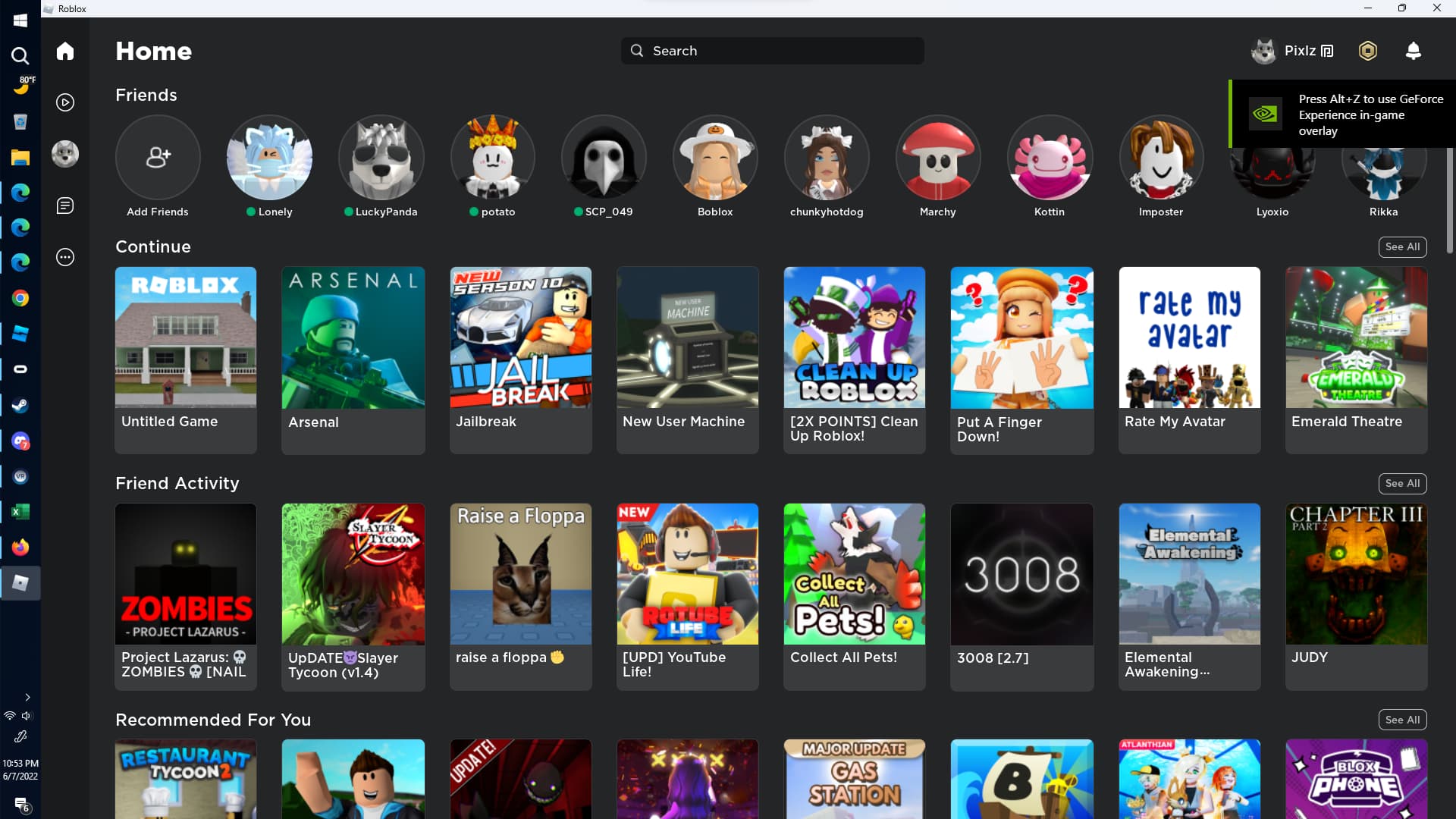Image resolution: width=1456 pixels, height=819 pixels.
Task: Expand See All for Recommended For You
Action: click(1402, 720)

...

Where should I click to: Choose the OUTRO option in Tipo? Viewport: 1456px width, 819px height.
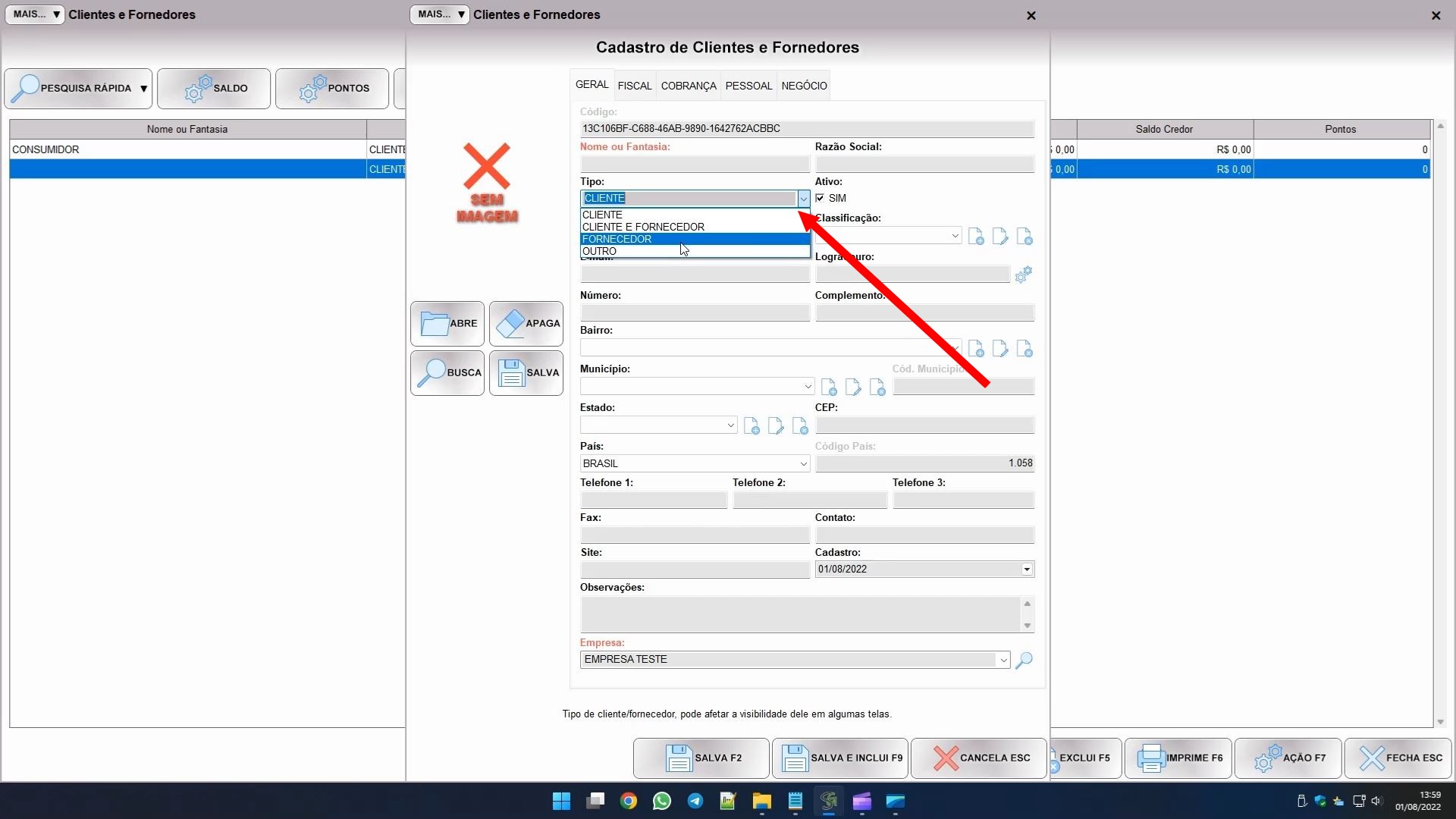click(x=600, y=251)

...

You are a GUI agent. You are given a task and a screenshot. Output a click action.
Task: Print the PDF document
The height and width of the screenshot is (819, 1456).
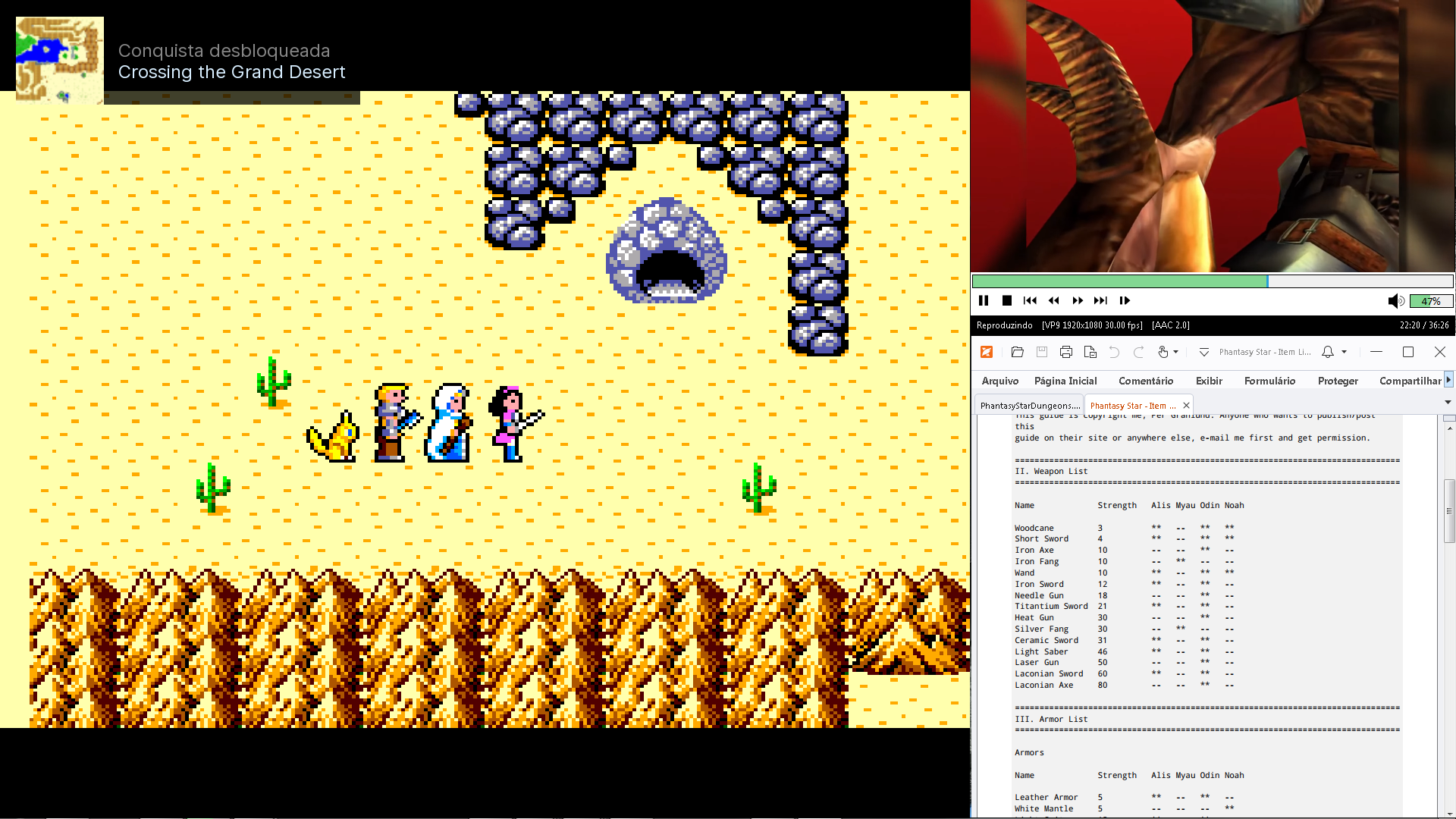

▶ Exercise goal: Using the listing above, pick out each line that contains the word "screenshot", then copy it.

▶ Answer for the task:
You are a GUI agent. You are given a task and a screenshot. Output a click action.
The height and width of the screenshot is (819, 1456).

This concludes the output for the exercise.